Pig
Description

Overview

Topics: probability, strategy, addition, estimation
Materials: One 6-sided die, pencil and paper
Recommended grades: 1, 2, 3, 4, 5, 6
Common Core:
For Pig and Big Pig: 1.OA.A.1, 1.OA.A.2, 1.NBT.C.4, 2.OA.B.2, 2.NBT.B.5, 2.NBT.B.6, 3.NBT.A.2
For Odd Pig Out: 3.OA.A.3, 3.OA.B.5, 3.OA.C.7 , 4.NBT.B.4,, 4.NBT.B.5, 4.MD.B.4,, 5.NBT.B.5, 5.MD.B.2, 6.SP.A.1, 6.SP.A.2, 6.SP.A.2, 6.SP.B.5

Roll the dice and collect points. You can go as long as you want, but roll the wrong number and you lose all your points from that turn!

Why We Love Pig

Pig is easy to learn and gives students abundant addition practice. But more centrally, Pig is mathematically very rich. Students get to articulate and defend strategies, and get their practice with addition in a complex task.

How to Play

Pig is a game for 2 to 6 players. Players take turns rolling a die as many times as they like. If a roll is a 2, 3, 4, 5, or 6, the player adds that many points to their score for the turn. A player may choose to end their turn at any time and “bank” their points. If a player rolls a 1, they lose all their unbanked points and their turn is over.

Beginner’s Game: The first player to score 50 or more points wins.
Advanced Game: The first player to score 100 or more points wins.

Variations

Big Pig
This variation is played with two dice. It is like Pig: on your turn you can roll or hold. If you roll a 1, you lose your points for that turn and your turn ends. However, you roll a pair of 1s, add 25 to your turn total. If other doubles are rolled, the player adds twice the value of the dice to the turn total. Play to 150.

Odd Pig Out
Roll two dice and multiply them. You can keep rolling as long as the product is even. If the product is odd, you lose all unbanked points for that turn, and pass the dice. Play to 500.

Questions

There are several central questions in Pig:

  • Does strategy matter?
  • If it does, what is the best strategy?

Good questions for the teacher to ask the students:

  • Do you have a strategy? What is it?
  • How do you know your strategy works? How could you test it?
  • What happens when you play your strategy against another student’s different strategy?
  • Between these two strategies (name two collected from the class), who do you think will win?

Possible student conjectures, true and false, that may arise:

  1. Strategy doesn’t matter.

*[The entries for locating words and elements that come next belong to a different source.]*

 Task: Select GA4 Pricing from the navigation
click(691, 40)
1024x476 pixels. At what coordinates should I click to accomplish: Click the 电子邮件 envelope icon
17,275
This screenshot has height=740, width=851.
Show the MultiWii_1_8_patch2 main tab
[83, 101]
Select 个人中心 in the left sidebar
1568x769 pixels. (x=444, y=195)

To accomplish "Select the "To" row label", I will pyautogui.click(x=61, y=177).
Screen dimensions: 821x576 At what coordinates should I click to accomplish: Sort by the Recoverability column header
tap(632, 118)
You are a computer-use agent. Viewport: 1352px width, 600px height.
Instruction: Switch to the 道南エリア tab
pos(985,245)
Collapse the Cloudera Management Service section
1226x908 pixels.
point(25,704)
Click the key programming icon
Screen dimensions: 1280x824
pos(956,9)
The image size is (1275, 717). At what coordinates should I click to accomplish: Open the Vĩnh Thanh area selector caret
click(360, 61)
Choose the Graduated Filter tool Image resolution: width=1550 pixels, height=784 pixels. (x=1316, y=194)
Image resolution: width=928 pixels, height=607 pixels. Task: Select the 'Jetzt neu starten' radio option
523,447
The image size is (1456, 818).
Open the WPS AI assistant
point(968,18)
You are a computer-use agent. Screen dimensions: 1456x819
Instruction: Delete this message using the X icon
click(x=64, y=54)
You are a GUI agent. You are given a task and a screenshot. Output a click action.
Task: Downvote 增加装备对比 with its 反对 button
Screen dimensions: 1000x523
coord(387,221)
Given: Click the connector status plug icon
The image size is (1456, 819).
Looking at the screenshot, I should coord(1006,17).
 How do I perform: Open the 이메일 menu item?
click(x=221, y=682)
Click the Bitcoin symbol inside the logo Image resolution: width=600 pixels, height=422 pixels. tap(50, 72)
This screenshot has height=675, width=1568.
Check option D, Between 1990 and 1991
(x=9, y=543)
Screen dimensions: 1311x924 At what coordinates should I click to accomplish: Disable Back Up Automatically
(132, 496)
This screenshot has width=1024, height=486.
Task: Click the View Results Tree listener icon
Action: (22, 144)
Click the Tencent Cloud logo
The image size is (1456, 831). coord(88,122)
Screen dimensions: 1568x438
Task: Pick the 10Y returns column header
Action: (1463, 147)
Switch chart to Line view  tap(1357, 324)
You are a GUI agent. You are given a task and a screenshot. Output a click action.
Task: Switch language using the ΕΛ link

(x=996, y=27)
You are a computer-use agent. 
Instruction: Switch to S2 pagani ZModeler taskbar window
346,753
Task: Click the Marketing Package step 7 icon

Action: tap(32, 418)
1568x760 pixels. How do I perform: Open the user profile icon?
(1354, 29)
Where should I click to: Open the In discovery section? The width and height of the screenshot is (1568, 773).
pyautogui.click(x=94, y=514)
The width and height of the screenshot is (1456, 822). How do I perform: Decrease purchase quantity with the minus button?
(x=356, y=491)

The game is all luck.
  2. Strategy does matter.

Common strategies:

  1. Roll up to a specific value and then stop.
  2. Roll a certain number of times and then stop.
  3. Roll until your total will beat your opponents’ and then stop.

Tips for the classroom

  1. Demonstrate the game a couple times with the whole class. Solicit advice from the class about when you (the teacher) should stop rolling on your turn.
    Students can give you a thumbs up if they think you should continue rolling, and a thumbs down if they think you should stop.
  2. For students who are less confident with addition, use tens frames and counters or a hundreds chart to keep track of the score.
    For example, students get to pick counters up as they roll. If they stop before they roll a one, then they transfer those counters to their tens frames.
    Fill up 4 (or 5) tens frames to win.
  3. Remind students that they will lose games and win games, and each loss can be a chance to re-examine how they are playing.
  4. As kids play each other, circulate the room and ask them about their strategies.
    It’s ok for students simply to play, but there’s an opportunity to probe deeper into the workings of chance and the strategy of the game too.
  5. Stir up controversy! Encourage students to stake a claim, either that strategy does matter and which, or that it does not matter.
    Encourage students with different conjectures to play each other. Ask them if the results change their minds. Don’t use the position of the teacher to evaluate their conjectures. Instead, let the game give them feedback.
  6. (For more mature students, this can be a great opportunity to run the experiment detailed in the steps below.) It can be helpful to bring the whole class together for a discussion about whether strategy matters and if so, which ones are best.
    Here we like to highlight contrast by picking two extreme strategies: Roll once and stop, and Roll until you get a 1 or win the game.
    (We sometimes refer to these as “Slow and Steady” and “Let it Ride”).
    If these two extreme opposite strategies were pitted against one another, which would win?
    This is a good chance to poll the room.
    Be sure to include a third option, that they are equally good strategies.
  7. Test it! Half the students play “Slow and Steady”, half play “Let it Ride”, and pair them up.
    Have each pair play a couple games and keep track of which strategy prevailed.
  8. Share the data. What do you find? Does the result change anybody’s mind?
  9. Homework: Have students teach Pig to someone at home and play.